Testler (özellikle ön testler) ilk başlarda öğrenciye hissettirilmeden yapılırken sonraları (araştırmanın sağlıklı yürümesi açısından) bu testlerin (ön test-son test) notlara kesinlikle etki etmeyeceği belirtilerek araştırma doğal bir ortamda yapılmaya çalışılmıştır.

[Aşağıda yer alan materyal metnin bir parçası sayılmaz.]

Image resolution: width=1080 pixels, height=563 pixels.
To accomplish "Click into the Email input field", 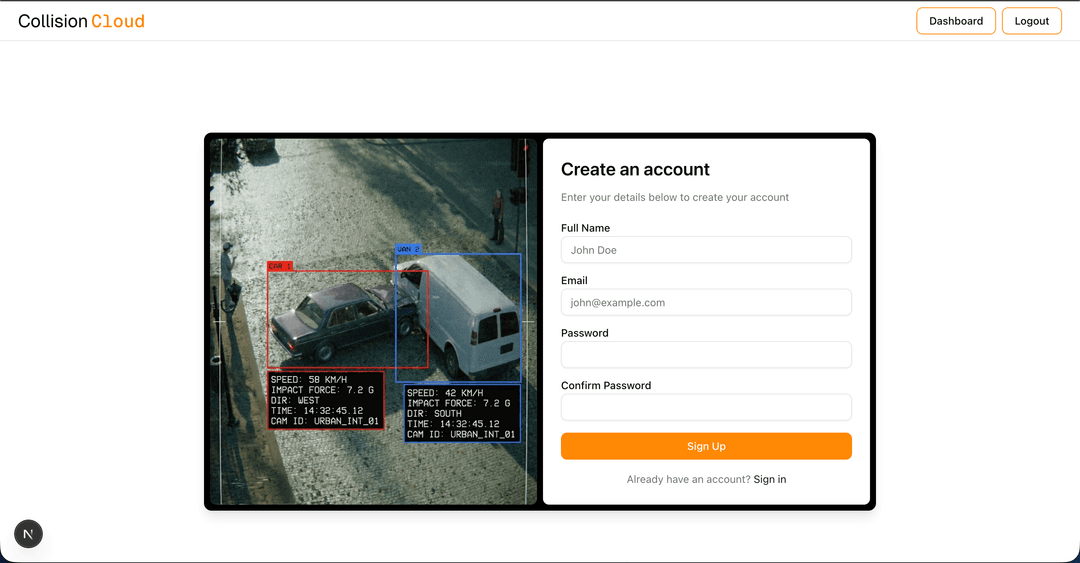I will tap(706, 302).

Her kitabın kelime/kelime grubu listesi, okumaya başlanmadan önce her oturumda otuz kelimeyi/kelime grubunu geçmemek şartıyla ön test ile sorulmuştur. Ön testte öğrencinin her kelimeye/kelime grubuna “bilmiyorum”; “biliyorum ama hatırlayamadım, şu kelimelerle ilişkilendirebilirim”; “biliyorum, cümle içinde şöyle kullanırım” şeklinde cevap vereceği bir tablo oluşturulmuştur. Aynı yöntem ve tablo son testte de uygulanmıştır.

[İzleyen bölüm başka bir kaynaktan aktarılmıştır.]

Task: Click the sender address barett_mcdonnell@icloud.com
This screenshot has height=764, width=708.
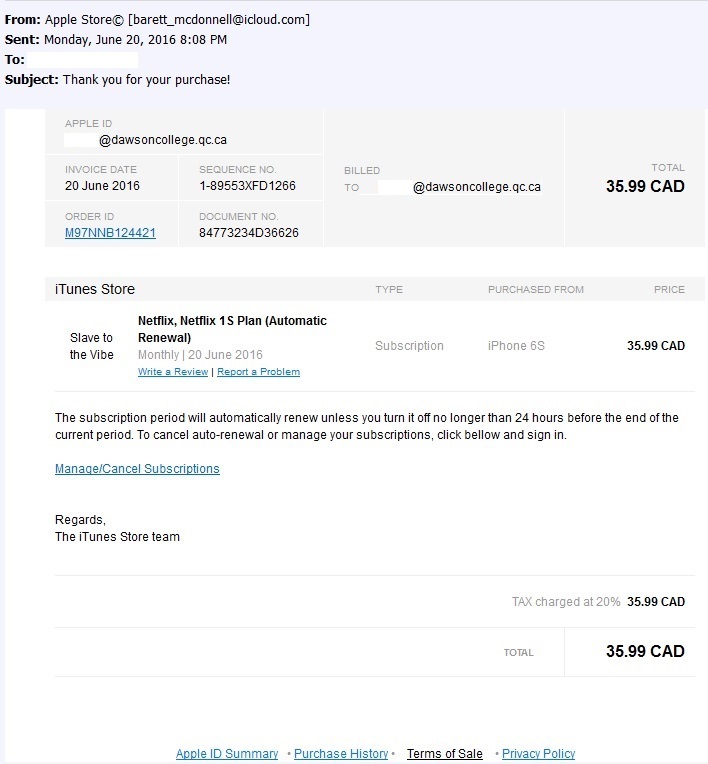Action: pos(219,19)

Öğrencinin her kelimeye/kelime grubuna verdiği cevap incelenerek şöyle değerlendirme yapılmıştır:

Bilmediği kelime/kelime grubu için 1, kısmen bildiği ve tam tanımlayamadığı kelime/kelime grubu için 2, kitaptaki anlamı itibarıyla bildiği her kelime/kelime grubu için 3 puan verilmiştir. Öğrencinin bir testten alabileceği en yüksek puan doksan olarak belirlenmiştir (30 . 3=90). Bu puanlama ile alınan sonuçlar SPSS’de kullanılarak çıkan verilere göre bulgular yorumlanmıştır (bk.4.1.). Her kitap okunduktan sonra kelime/kelime grubu ön testte uygulanan aynı yöntemle son test olarak sorulmuş ve değerlendirilmiştir.

Okuma materyallerindeki sözcük kadrolarının paralelliği Savaş (2006, s.59)’ın da dediği gibi “eski okuduklarından edindiği ön bilgiyle yeni metinde bulunan bilgileri karşılaştırma ve birbirine katma yoluyla anlama düzeyini yükseltir.”

Deneysel araştırma modelinde; bağımlı değişken ve bağımsız değişkenden oluşan bir düzen vardır. Bu çalışmada, öğrencilerin kelime kazanımı bağımlı değişken; kitapların okutturulması bağımsız değişkendir. Öğrencilerin kelime kazanımı, kitapların okutturulmasına bağlı olduğu için bağımlı değişkendir.